In questo capovolgimento totale dei bisogni e degli interessi della gente Vittorio ha portato Liolà a essere leader nella sua nicchia di mercato, quello femminile: il coordinato di maglia, dal golf allo stampato. Una strategia basata su tre punti e avviata quando Vittorio si è reso conto che il telaio a maglia consente maggiori vantaggi rispetto a quello tradizionale. E quindi? Di conseguenza, per fare una collezione unica su quel mercato di nicchia ci vogliono molti telai ma per avere tanti telai ci vogliono molti soldi: almeno cento milioni di euro. E allora? Questo significa avere creato una barriera di ingresso molto alta per un mercato di nicchia, significa avere un prodotto difficilmente copiabile («Sei morto - dice - se invece lo è»), significa avere quindi le spalle al sicuro dalla concorrenza cinese, significa realizzare anche un prodotto ad altissima tecnologia e qualità che, chiarisce Giulini, «è al cento per cento made in Italy». Nessuna delocalizzazione ma stabilimenti tutti in Italia: tessitura a Dormelletto (Novara), stamperia a Legnano, confezione a Borgomanero, sempre Novara. In complesso, circa trecento dipendenti.

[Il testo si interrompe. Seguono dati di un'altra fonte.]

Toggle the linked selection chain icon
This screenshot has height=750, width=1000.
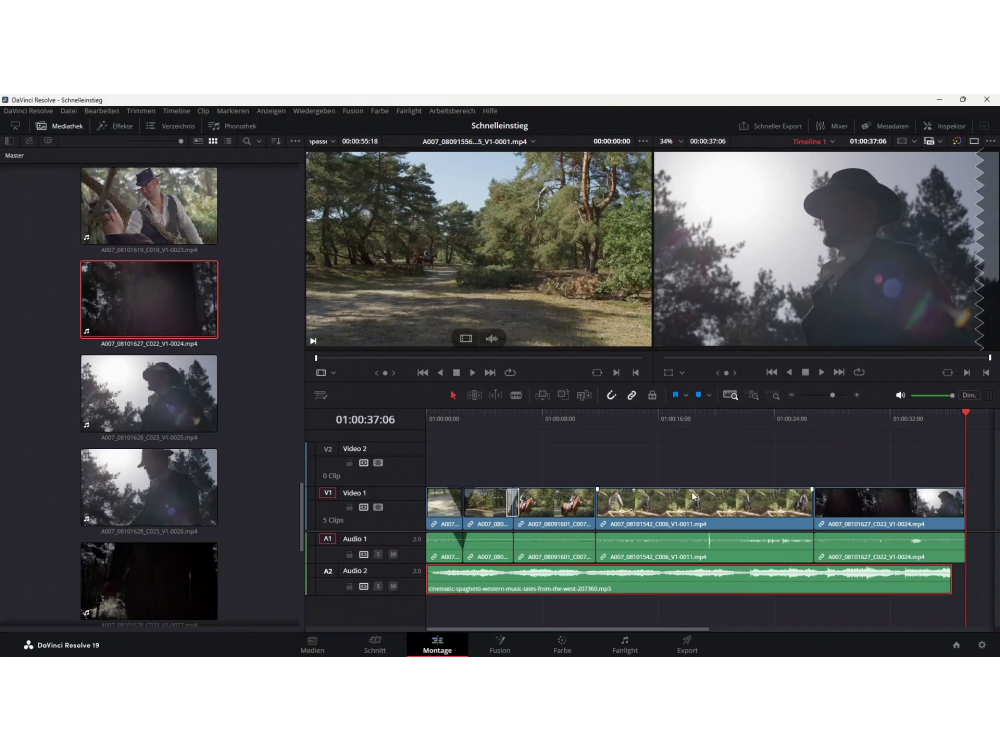632,395
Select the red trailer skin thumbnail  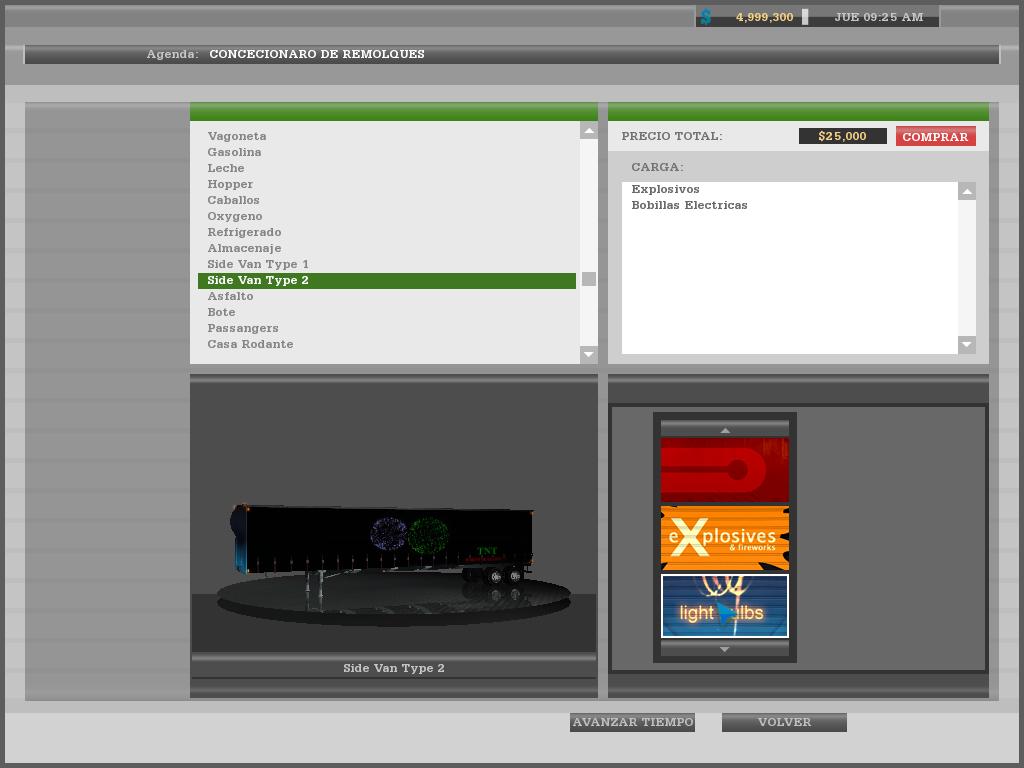pos(725,469)
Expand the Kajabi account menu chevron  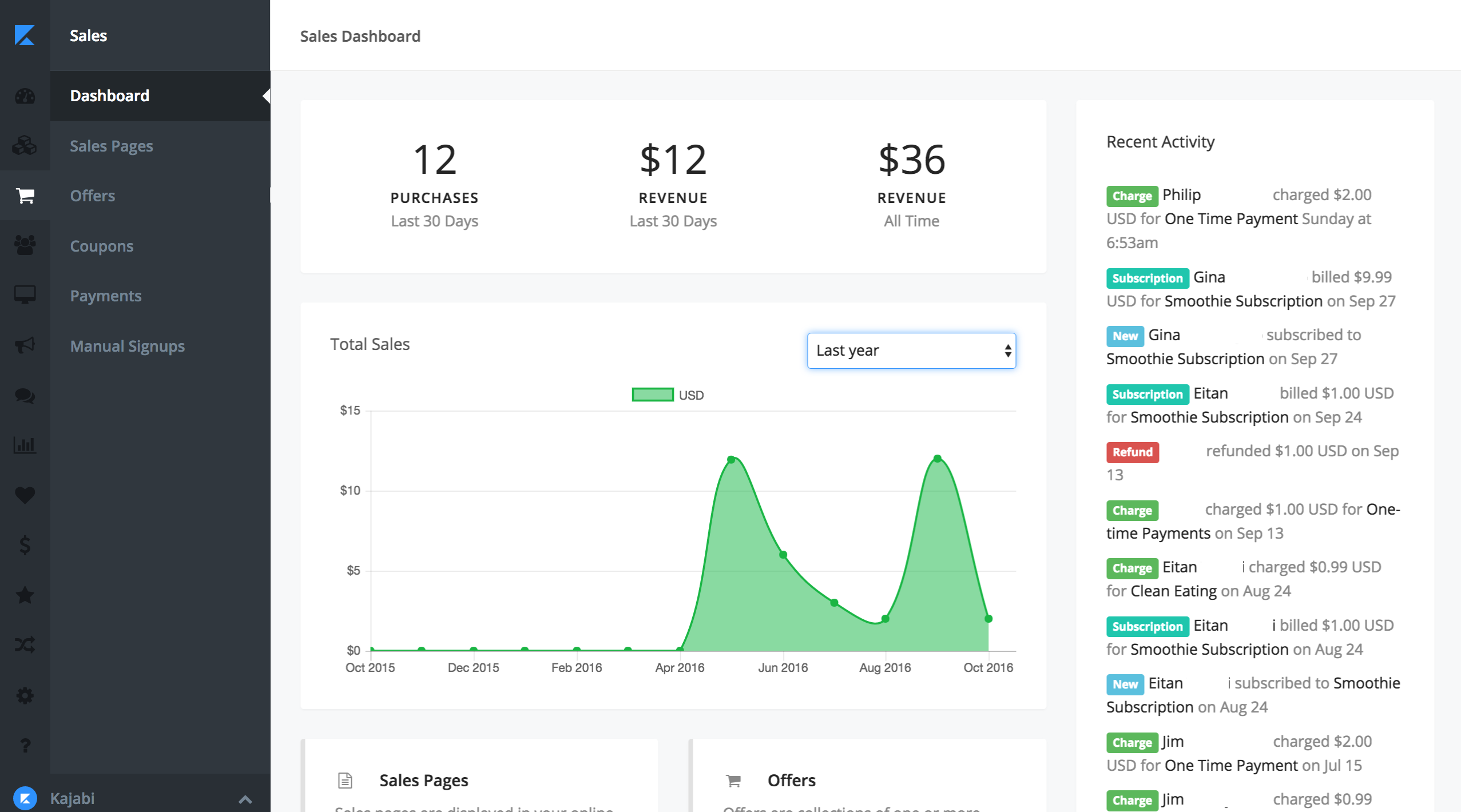click(245, 799)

Il problema distribuzione. Il secondo punto della strategia è una conseguenza del primo. Una volta realizzato un prodotto unico per un mercato di nicchia, bisogna poi anche venderlo. Ecco allora il problema della distribuzione. Ma anche in questo campo le scelte di Giulini sono innovative rispetto alla concorrenza. Invece di comprare o affittare negozi nelle zone di moda, lui li apre nei quartieri bene, nei quartieri dove abitano i suoi clienti. Liolà ha infatti tre tipi di consumatori: per il 30% sono donne della buona borghesia che hanno superato la quarantina, con un gusto classico e molto personale; per un altro 30% sono donne fisicamente robuste, quelle che hanno bisogno delle taglie forti, e la maglia ha una straordinaria vestibilità; per il 40% sono donne di qualunque livello sociale e che vogliono vestiti comodi e pratici, tali da essere messi in una sacca a mano.
Negozi nei palazzi d’epoca. Questi negozi (oggi 190 in Italia e all'estero, di cui 43 di proprietà) hanno anche un'altra caratteristica oltre a quella di non essere ubicate nelle zone di moda. Giulini privilegia immobili d'epoca, immobili legati alla storia delle città, che poi vengono ristrutturati mantenendo quel legame con le matrici culturali della zona. Dice: «Ci teniamo molto. Siamo infatti un'impresa familiare a vocazione internazionale ma con una forte tradizione culturale che cerchiamo di trasmettere in tutte le nostre attività, industriali e agricole».

Già, perché oltre a Liolà la famiglia Giulini è proprietaria anche di due tenute: La Marchesa, splendida, tra Gavi e Novi Ligure, in cui produce 400 mila bottiglie all'anno di Gavi e Monferrato, e quella di Pietra Porzia, a Frascati, da cui escono l'olio extravergine di oliva e i vini Frascati superiore e Castelli romani.